Please extract the entries below without any changes, beginning at the line that contains "Where should I click to: Open" and stopping after the line that contains "(1368, 296)".
---------- Given data ----------
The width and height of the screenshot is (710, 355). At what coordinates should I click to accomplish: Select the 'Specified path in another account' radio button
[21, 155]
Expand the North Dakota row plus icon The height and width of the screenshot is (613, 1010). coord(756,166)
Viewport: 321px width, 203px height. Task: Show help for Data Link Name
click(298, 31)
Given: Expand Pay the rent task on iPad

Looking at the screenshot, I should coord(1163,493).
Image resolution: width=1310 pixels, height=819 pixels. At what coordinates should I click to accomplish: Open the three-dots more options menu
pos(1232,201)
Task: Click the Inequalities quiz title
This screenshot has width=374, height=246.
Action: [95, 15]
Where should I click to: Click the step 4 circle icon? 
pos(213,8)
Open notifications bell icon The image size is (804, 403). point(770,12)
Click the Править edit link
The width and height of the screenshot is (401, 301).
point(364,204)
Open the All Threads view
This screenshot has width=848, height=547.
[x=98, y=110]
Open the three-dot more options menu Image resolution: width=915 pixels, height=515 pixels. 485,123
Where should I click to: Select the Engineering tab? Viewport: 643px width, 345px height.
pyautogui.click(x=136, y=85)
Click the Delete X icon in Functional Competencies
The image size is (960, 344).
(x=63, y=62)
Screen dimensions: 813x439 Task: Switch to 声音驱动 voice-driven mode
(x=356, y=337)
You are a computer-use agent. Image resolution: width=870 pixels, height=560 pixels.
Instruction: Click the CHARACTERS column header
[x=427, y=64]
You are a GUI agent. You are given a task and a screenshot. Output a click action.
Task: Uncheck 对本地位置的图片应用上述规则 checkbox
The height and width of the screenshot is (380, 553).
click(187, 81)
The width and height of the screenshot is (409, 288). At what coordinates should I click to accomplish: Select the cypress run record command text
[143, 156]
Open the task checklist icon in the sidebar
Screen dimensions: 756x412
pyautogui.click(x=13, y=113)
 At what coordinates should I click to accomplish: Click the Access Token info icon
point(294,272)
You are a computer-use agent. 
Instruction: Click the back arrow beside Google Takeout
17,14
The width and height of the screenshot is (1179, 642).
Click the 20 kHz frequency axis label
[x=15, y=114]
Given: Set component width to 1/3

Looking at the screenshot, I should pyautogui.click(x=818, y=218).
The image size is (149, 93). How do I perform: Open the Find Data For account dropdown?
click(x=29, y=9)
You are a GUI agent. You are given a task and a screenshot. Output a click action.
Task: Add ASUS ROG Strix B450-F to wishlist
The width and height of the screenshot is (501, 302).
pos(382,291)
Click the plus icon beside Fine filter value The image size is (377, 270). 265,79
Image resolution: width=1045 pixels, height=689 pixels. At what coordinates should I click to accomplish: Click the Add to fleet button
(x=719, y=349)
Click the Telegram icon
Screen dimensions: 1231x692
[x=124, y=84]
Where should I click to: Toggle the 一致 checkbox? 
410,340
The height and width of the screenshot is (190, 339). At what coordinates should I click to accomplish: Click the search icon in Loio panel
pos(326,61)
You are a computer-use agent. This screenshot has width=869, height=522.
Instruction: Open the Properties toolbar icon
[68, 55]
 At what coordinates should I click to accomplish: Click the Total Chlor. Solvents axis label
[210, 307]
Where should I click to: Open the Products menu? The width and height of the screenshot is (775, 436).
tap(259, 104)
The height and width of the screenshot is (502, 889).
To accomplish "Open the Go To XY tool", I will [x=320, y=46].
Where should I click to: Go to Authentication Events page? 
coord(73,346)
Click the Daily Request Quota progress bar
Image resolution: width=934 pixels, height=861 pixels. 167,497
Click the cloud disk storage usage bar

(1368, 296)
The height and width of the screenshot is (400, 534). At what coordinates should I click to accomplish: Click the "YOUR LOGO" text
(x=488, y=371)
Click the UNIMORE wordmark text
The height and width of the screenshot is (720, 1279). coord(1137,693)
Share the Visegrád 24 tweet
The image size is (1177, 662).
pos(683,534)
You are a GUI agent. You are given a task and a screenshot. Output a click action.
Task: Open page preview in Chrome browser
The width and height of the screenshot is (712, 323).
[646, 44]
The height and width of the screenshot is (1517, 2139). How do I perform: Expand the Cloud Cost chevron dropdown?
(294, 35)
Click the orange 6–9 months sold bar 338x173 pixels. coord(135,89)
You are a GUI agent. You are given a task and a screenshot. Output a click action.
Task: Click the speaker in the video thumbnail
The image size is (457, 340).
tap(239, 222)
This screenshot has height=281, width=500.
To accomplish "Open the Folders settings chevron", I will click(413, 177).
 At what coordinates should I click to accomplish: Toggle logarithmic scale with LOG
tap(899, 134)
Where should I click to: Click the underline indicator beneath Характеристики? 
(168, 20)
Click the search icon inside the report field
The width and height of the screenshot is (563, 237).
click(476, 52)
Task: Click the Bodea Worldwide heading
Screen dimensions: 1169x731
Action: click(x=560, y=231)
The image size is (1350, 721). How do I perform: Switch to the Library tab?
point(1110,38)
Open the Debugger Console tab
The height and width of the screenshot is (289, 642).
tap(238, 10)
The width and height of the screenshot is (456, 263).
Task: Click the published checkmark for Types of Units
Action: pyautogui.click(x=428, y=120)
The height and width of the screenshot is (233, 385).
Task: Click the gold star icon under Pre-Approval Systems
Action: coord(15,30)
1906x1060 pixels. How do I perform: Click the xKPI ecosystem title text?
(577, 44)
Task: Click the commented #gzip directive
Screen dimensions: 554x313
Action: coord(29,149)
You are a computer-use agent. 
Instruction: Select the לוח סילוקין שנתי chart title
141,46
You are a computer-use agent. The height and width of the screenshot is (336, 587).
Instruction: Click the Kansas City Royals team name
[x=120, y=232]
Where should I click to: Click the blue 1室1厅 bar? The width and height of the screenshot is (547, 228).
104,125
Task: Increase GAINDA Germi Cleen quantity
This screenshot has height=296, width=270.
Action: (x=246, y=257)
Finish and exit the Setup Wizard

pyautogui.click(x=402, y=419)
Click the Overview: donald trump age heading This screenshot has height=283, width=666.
----------
Task solution:
Where should I click to: Open the Products menu? The width and height of the screenshot is (775, 436).
tap(259, 104)
The height and width of the screenshot is (502, 889).
To accomplish "Open the Go To XY tool", I will [x=320, y=46].
Where should I click to: Go to Authentication Events page? 
coord(73,346)
Click the Daily Request Quota progress bar
Image resolution: width=934 pixels, height=861 pixels. 167,497
Click the cloud disk storage usage bar

(1368, 296)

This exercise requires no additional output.